The Wolli Creek Valley might have been an 8-lane freeway, but it was saved by Sydney’s longest conservation fight.

The valley is inner south-west Sydney’s environmental gem – a tranquil haven in a busy city, preserving an irreplaceable remnant of the pre-European landscape.

For 40 years a struggle over Sydney’s future has been fought out here, a struggle that isn’t yet over. It’s been a battle between freeways and public transport; between open space and over-development; between urban sprawl and consolidation; between high-carbon and sustainable futures.

Saving Wolli Creek – Part 1: From Mussolini to the County of Cumberland Plan

In Part 1: From Mussolini to the County of Cumberland Plan, we trace the secret history of the freeway paradigm, see how freeways came to Sydney, how one of the world’s largest tramways systems was dismantled to favour the car and how the 1948 attempt by urban planners to create a compact city with open space for all, was subverted.

Saving Wolli Creek – Part 2: From the Fig Street confrontation to the Kirby Inquiry

In Part 2: From the Fig Street confrontation to the Kirby Inquiry, we look at the successful 1974 inner-city revolt against the NSW Department of Main Roads’ radial freeway plan for the Los Angelisation of Sydney, and the department’s subsequent attempt to restart their program by prioritising their 1945 plan for an 8-lane freeway down the Wolli Creek Valley.

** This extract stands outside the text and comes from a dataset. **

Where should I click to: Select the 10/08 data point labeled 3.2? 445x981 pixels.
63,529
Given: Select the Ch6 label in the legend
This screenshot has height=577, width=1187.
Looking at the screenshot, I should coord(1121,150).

Features footage of the violent September 1974 confrontations at Fig Street Pyrmont shot by legendary Australian documentary filmmaker Tom Zubrycki.

Saving Wolli Creek – Part 3: The Greiner Government’s cruel and cynical hoax

In Part 3 we take the story from the formation and early years of the Wolli Creek Preservation Society, through the 1988 state elections, in which the Liberals, led by Nick Greiner, promised to remove the freeway reservation through the valley, to the subsequent cynical manoeuvre by which the proposed freeway was returned to the valley and the proposal’s defeat in the 1989 environmental impact process.

Saving Wolli Creek – Part 4: A tale of two tunnels

In Part 4 we see how the fight against a surface freeway through the valley led to the construction of the Airport Rail Line and eventually pushed this section of the M5 East into a tunnel that avoided the valley’s open space east of Bexley Road.